Se réclamant de l’historiographie de Jacques Derrida et de l’étude figurale de Jean-François Lyotard, mais aussi de l’iconologie d’Aby Warburg et de la théorie marxiste, la pensée de Voltzenlogel se veut rigoureuse et s’avère souvent stimulante. On regrette cependant que l’auteur peine à se détacher d’une certaine méthode de pensée dont l’actualité s’avère sujette à caution.

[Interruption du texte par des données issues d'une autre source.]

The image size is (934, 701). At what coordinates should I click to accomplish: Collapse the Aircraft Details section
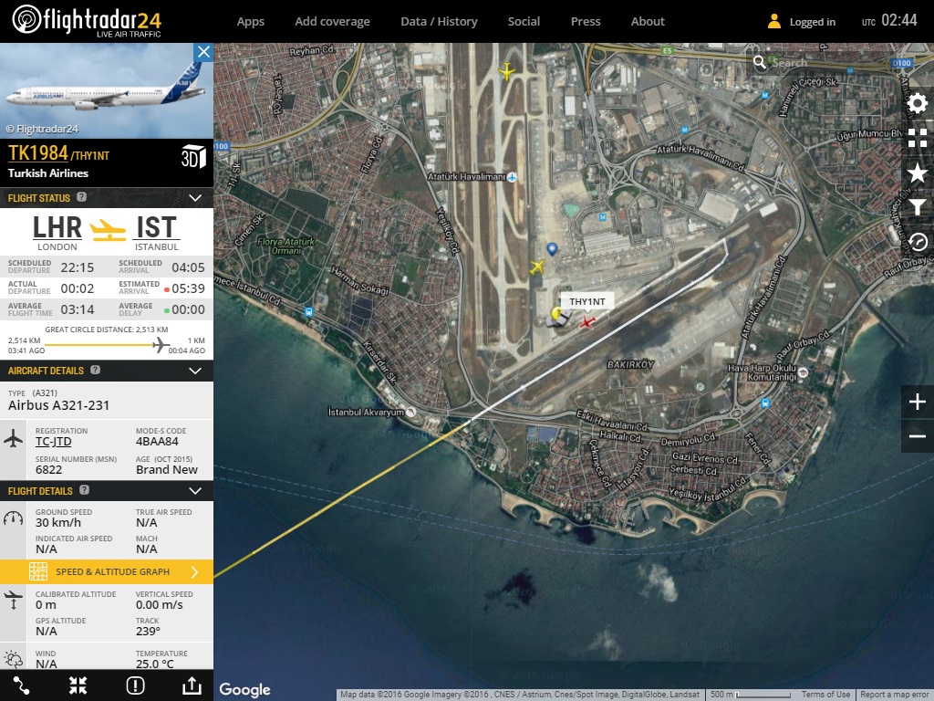point(194,371)
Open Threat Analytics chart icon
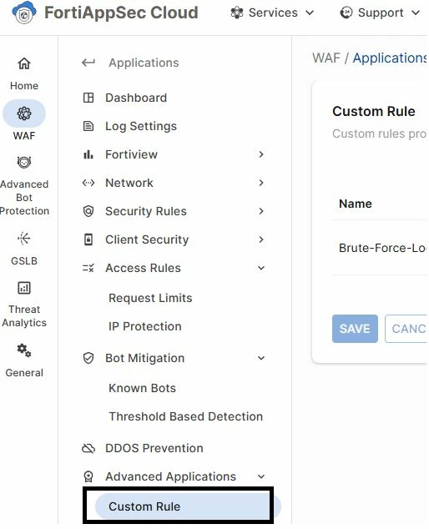This screenshot has height=529, width=429. coord(24,288)
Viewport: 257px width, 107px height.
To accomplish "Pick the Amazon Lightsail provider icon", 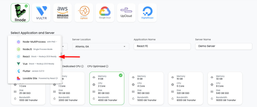I will [x=84, y=13].
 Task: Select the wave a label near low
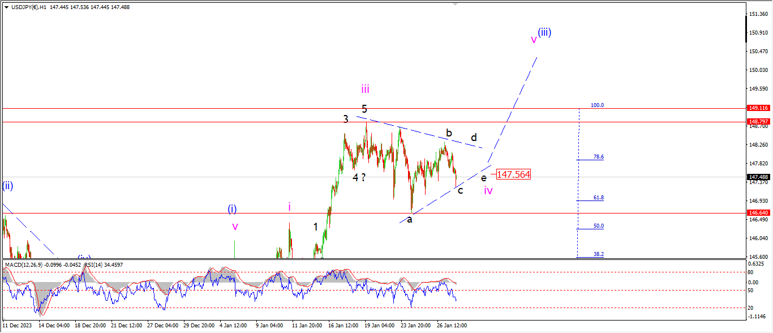pyautogui.click(x=410, y=219)
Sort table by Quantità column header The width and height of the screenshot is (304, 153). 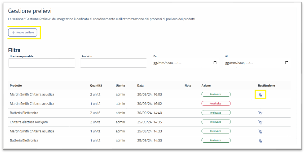tap(96, 85)
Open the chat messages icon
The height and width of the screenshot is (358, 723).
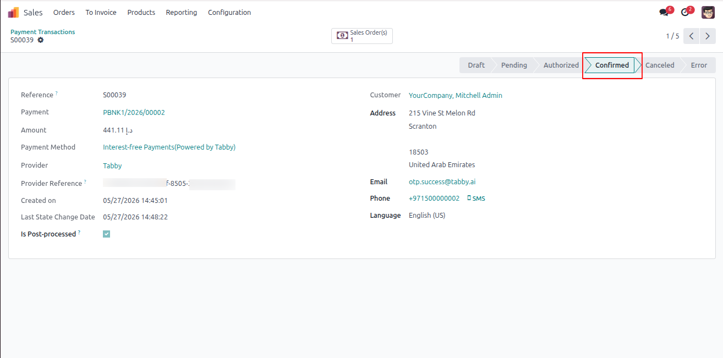pos(664,12)
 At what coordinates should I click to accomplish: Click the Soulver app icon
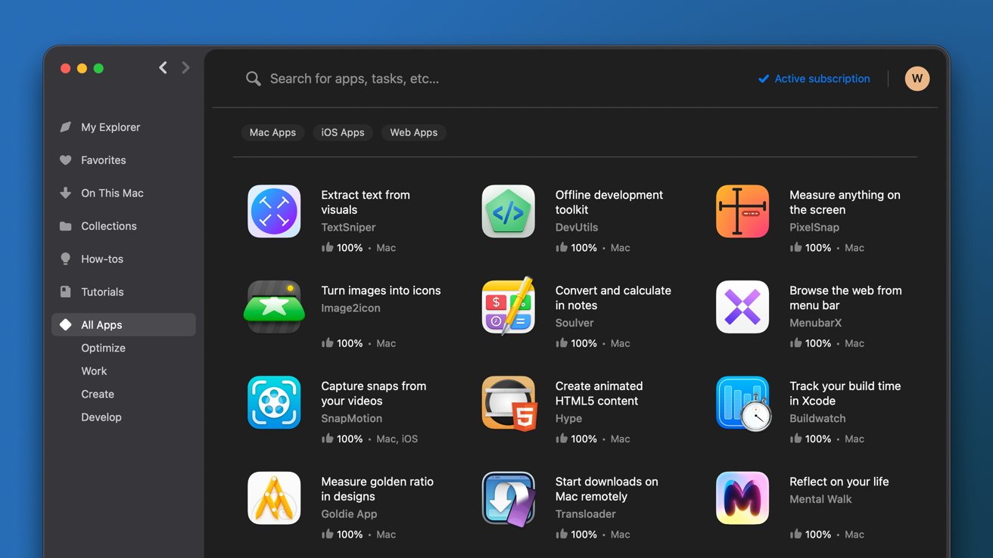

Si l’emprise du « visuel » décrite par Serge Daney dans les années 1980 demeure un axe de recherche viable pour aborder notre nouveau rapport aux images médiatiques, la pensée critique voulant que le spectateur soit condamné au silence ou à la censure ne paraît plus vraiment notable à l’ère de la fausse démocratisation des jugements permise par les réseaux sociaux (on renverra sur ce point à l’excellente étude de François Jost, La méchanceté en actes à l’ère numérique, parue en 2018 aux éditions du CNRS). Ce petit écart (pour rebondir sur la taxinomie de l’auteur) mis à part, l’ouvrage s’offre comme une étude dont la solidité théorique (secondée par une riche bibliographie) et la qualité des analyses souvent lumineuses confirment l’indéniable intérêt que l’on doit lui porter.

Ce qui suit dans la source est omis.